The loss function used for LASSO may not necessarily be applicable to other models. This means that the subset of features selected by LASSO will not necessarily be best in other models.

More research needed here, but maybe the No Free Lunch Theorem applies?

Question 3

  1. Simulate a linear dataset, which includes some zeros in parameters \(\beta\)
sim_linear_data = function (k=4, n=3) {
    # we have k predictors and n rows
    # Assume x's come from standard normal distribution

    set.seed(20)
    x = rnorm(k*n, 0, 1)
    # convert x's into a n by k matrix and add constant term to create design matrix:
    X = cbind(1, matrix(x, ncol=k))

    # Pick j < k non-zero betas
    num_non_zero = floor(runif(1, 1, k))
    betas = append(runif(num_non_zero), runif(k+1 - num_non_zero))
    
    # Assume epsilon is from standard normal
    epsilon = rnorm(n, 0, 1)
    
    # Calculate y vector
    y = betas %*% t(X) + epsilon
    # # Build a dataframe of our simulated dataset
    # data = cbind(X, t(y))
    # simulated_data = as.data.frame(X)

    # Return everything
    list(betas, epsilon, X, t(y))
}

results = sim_linear_data(20, 100)
true_betas = results[[1]]
true_epsilon = results[[2]]
X = results[[3]]
y = results[[4]]
  1. Use the glmnet package to select LASSO using k-fold cross-validation (CV)

References:

library(glmnet)
## Loading required package: Matrix
## Loaded glmnet 4.0-2
fit = glmnet(X, y)
plot(fit)

Each curve corresponds to a variable, showing the path of the coefficient against the \(l_1\)-norm as \(\lambda\) varies.

We perform cross validation and plot the CV curve to see how the model performs when cross-validated. Note that the default number of folds is 10:

set.seed(21)
cv = cv.glmnet(X, y)
plot(cv)

  1. Assign different CV folds, observe whether the features selected will variate in different runs. Comment on that.

honestly idk what the question means here, i’m presuming they mean different numbers of CV folds (aside from the default 10) lol. Could be wrong…
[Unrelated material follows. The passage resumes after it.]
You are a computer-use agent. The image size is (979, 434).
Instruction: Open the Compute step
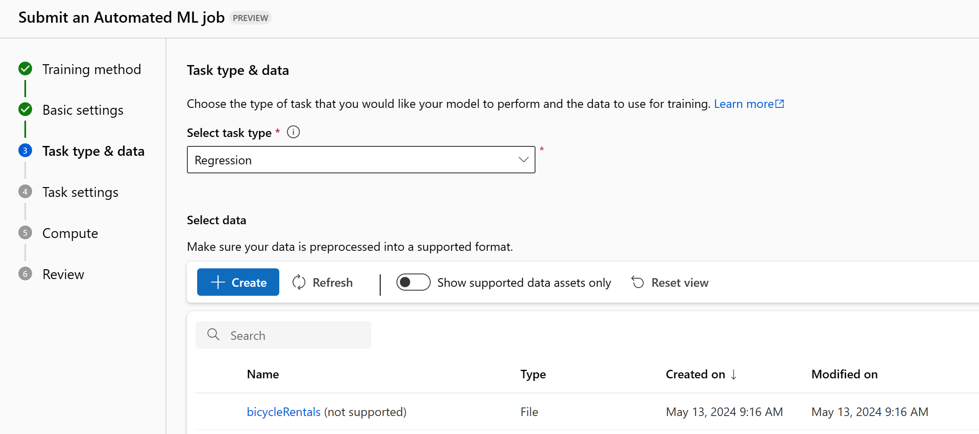pyautogui.click(x=70, y=233)
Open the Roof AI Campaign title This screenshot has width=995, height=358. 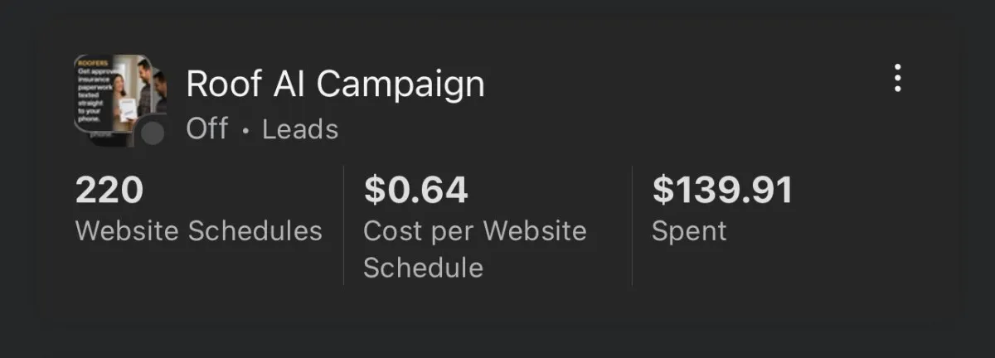(335, 84)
# function for plotting n CV plots, starting from 5-fold
plot_CVs = function (num_CVs, X, y) {
    set.seed(22)
    numrows = ceiling(num_CVs/2)
    par(mfrow=c(numrows, 2))
    for (i in 1:num_CVs) {
        plot(cv.glmnet(X, y, nfolds=5*i)) # cv.glmnet really does all the heavy lifting here, if you want you can pull the coefficients out and inspect them too. glmnet has great documentation on this.
    }
}

plot_CVs(6, X, y)

  1. Increase/decrease the size of teh dataset and see how the results will change.
# We will use the functions we declared earlier to explore different dataset sizes quickly.
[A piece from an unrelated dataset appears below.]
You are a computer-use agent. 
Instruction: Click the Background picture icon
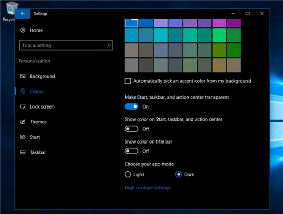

wrapper_function = function(num_predictors, dataset_size, number_of_CVs_to_test) {
    # simulate dataset
    simulation = sim_linear_data(k=num_predictors, n=dataset_size)
    X = simulation[[3]]
    y = simulation[[4]]
    
    # pass into cross validation plotting
    plot_CVs(number_of_CVs_to_test, X, y)
}

wrapper_function(10, 100000, 4)

  1. Do some additional explorations and share your findings regarding the properties of lasso (optional)

If it’s optional, we don’t do those.